What is Problem Solving?
We come across a number of problems every day. Some of these problems are minor whereas others are major ones. Some problems are easy to solve and while others require great effort and time to solve and still some are unsolvable. A problem may be defined as any conflict or difference between one situation to other situations that is, our goal. Problem-solving refers to transforming one situation into another to meet a goal.
The main aim of problem-solving thinking is to move from the current unsatisfactory state to a state in which the problem is solved. A thinker in a problematic situation is goal-directed and motivated by the need to reduce the discrepancy between one state of affairs to another. The problem which we must solve differs along several dimensions, some are well defined and have much information while others have minimum knowledge.
Long-term memory and observation of the situation can aid in problem-solving. When we recognize a similar problem was solved in the past, the information from the memory system can be retrieved and applied to the solution of the current problem. If the problem is new and there no solution in the long-term memory we can use several strategies to deal with the problem.
Methods of Problem Solving
When problems are difficult to solve different strategies are used by the problem-solving thinkers such as algorithm, heuristic, trial and error, and insight.
The algorithm is a step-by-step procedure that guarantees a solution if followed correctly. In an algorithm, if particular rules are followed it is solved in time if a solution exists. If you are given numbers to multiply, the correct application of the multiplication table from the past learning help in solving the problem. For example, length multiplied by width gives the area enclosed by the rectangle.
When algorithms are inapplicable to solve complex problems we follow a much more effective problem-solving technique known as heuristics. Heuristics often provide useful shortcuts. They are rules of thumb. Heuristics breaks the problem down into smaller sub-problems and increase the probability of the solution but do not guarantee the solution of the problem. Heuristic makes more efficient use of time, provides a quick solution, or may not provide any solution.
Heuristics guide our cognition involving strategies that our past experience suggests but that may or may not be applicable at the present, so the solution is not guaranteed. Human beings try to solve problems more by using heuristic than algorithms. Because algorithms require much more cognitive capacity, knowledge of the subject, and effort which most of us do not possess.
Problems like the nine-dot problem require the thinker to connect them by drawing four continuous straight lines without lifting pen and palm from the paper. Similarly, the match stick problem needs the thinker to assemble all six matches to form four equilateral triangles, each side should be equal to the length of one match.
For there solution, continue to read.
Trail and Error
Trial and error involve trying different possible solutions one after another until one works. Trial and error is not a cognitive strategy. It is the simplest problem-solving approach commonly used by people. It is like a hit-miss or gains approach, which may be instantly solved the problem or take much time. It does guarantee that solution will be discovered. Trial and error are used by people who do not have much information about the problem to adopt a more systematic, standard step to solve the problem.

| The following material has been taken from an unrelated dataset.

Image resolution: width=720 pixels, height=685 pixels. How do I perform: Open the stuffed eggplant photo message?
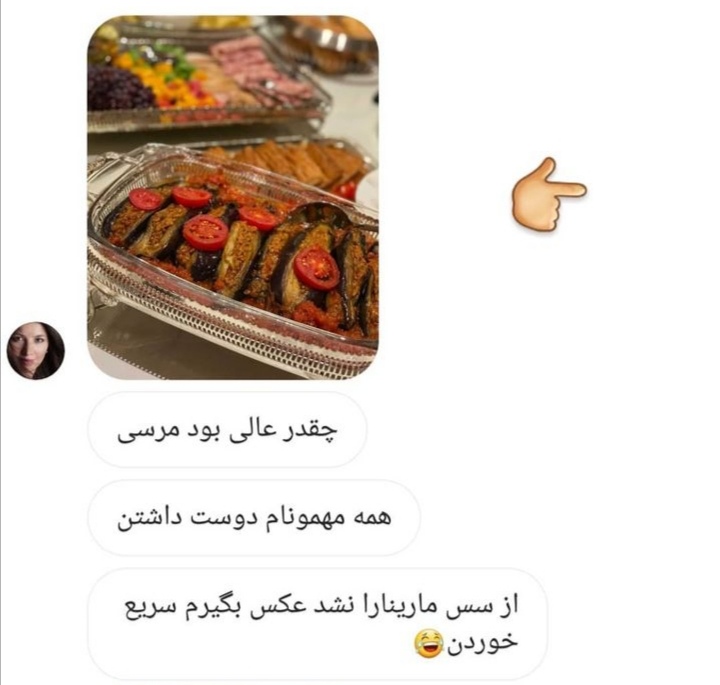click(x=233, y=197)
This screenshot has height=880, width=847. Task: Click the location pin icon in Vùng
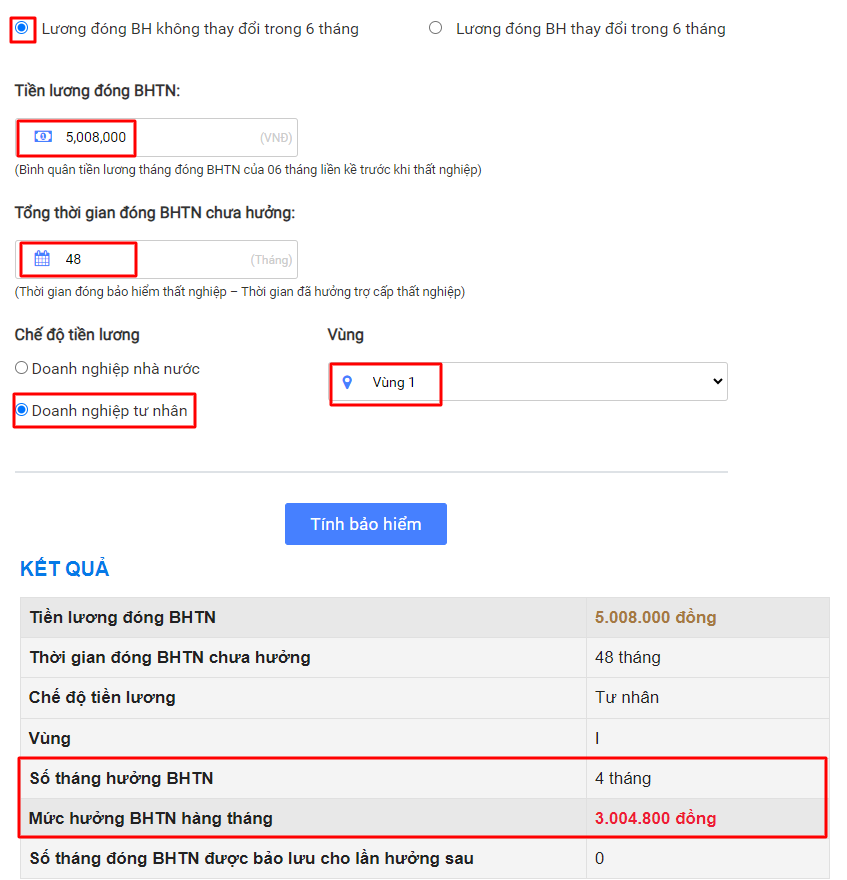[x=347, y=382]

Sometimes we are unaware of using any problem-solving strategy. We feel puzzled over a problem for some time and stay away from it. Then, suddenly the sudden flashes of inspiration hit us and the problem seems organized and solved. This is called insight. Human beings gain a sense of satisfaction when solved problems through insight.
We feel happy after solving a difficult problem or discovering how to resolve a conflict. Take an example of insight, a thirsty crow seeing the water level beyond reach, drops small pebbles into the jar to raise the water level, and quenched its thirst.
Solutions of the earlier mentioned problems.
The nine-dot problem is solved by going outside of the square frame into which dots are perceptually groped. The lines have to be extended beyond the dots as shown. Most participants fail to hit on this solution because of the preoccupied mental set.
In six matchstick problems, need to arrange six matches into four equilateral triangles, the matches have to be assembled into the three-dimensional pyramid.
Steps in Problem Solving
Life is a series of problems. Solving a problem needs clear steps to follow. Certain definite steps help in smooth solutions to the problems. Psychologists have developed certain steps to solve problems. However, they are not totally in agreement on this basic issue but they believe and compromise on the major aspects. Different six major steps are found to be relevant to resolve a problem.
Identification of the Problem
The first step of problem-solving explains issues, obstacles, and goals related to the problem. It should be clearly specified. The tools and techniques and the needed operation to be finalized.
Formulation of Potential Solution
This step describes different alternatives to be drawn for possible solutions. The alternatives need to be critically examined. The information stored in long-term memory and other sources may help to generate possible alternatives solutions.
Evaluating the Alternatives
It describes each alternative to be judged with its outcomes, eliminating poor choices, reducing error, saving time and effort, enhancing closer to the goal.
Examining the Consequences of each of the Alternatives
Explains every alternative is analyzed on the basis of outcomes it draws. The one that has more positive valences are chosen while choices which have more negative results are neglected or eliminated.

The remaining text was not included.